Short-Term Wind Power Prediction Based on Improved Grey Wolf Optimization Algorithm for Extreme Learning Machine

• Main Authors: Jiale Ding, Guochu Chen, Kuo Yuan
• Format: Article
• Language: English
• Published: MDPI AG 2020-01-01
• Series: Processes
• Subjects: variational mode decomposition; improved grey wolf optimization algorithm; extreme learning machine; phase space reconstruction
• Online Access: https://www.mdpi.com/2227-9717/8/1/109

In order to improve the accuracy of wind power prediction and ensure the effective utilization of wind energy, a short-term wind power prediction model based on variational mode decomposition (VMD) and an extreme learning machine (ELM) optimized by an improved grey wolf optimization (GWO) algorithm is proposed.
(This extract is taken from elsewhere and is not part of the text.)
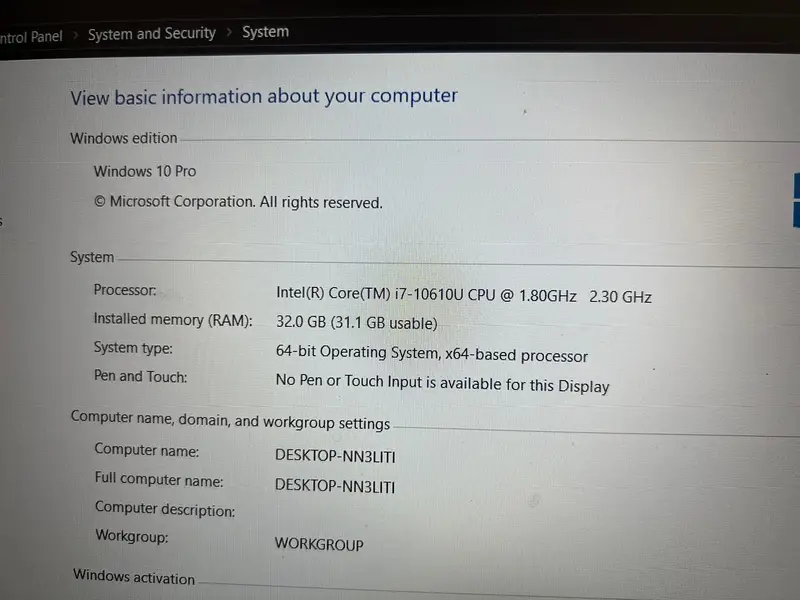The height and width of the screenshot is (600, 800).
Task: Click the System section header
Action: [92, 258]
The original wind power sequence is decomposed into series of modal components with different center frequencies by the VMD method and some new sequences are obtained by phase space reconstruction (PSR). Then, the ELM model is established for different new time series, and the improved GWO algorithm is used to optimize its parameters. Finally, the output results are weighted and merged as the final predicted value of wind power. The root-mean-square error (RMSE), mean absolute error (MAE), and mean absolute percentage error (MAPE) of the proposed VMD-improved GWO-ELM prediction model in the paper are 5.9113%, 4.6219%, and 13.01% respectively, which are better than these of ELM, back propagation (BP), and the improved GWO-ELM model. The simulation results show that the proposed model has higher prediction accuracy than other models in short-term wind power prediction.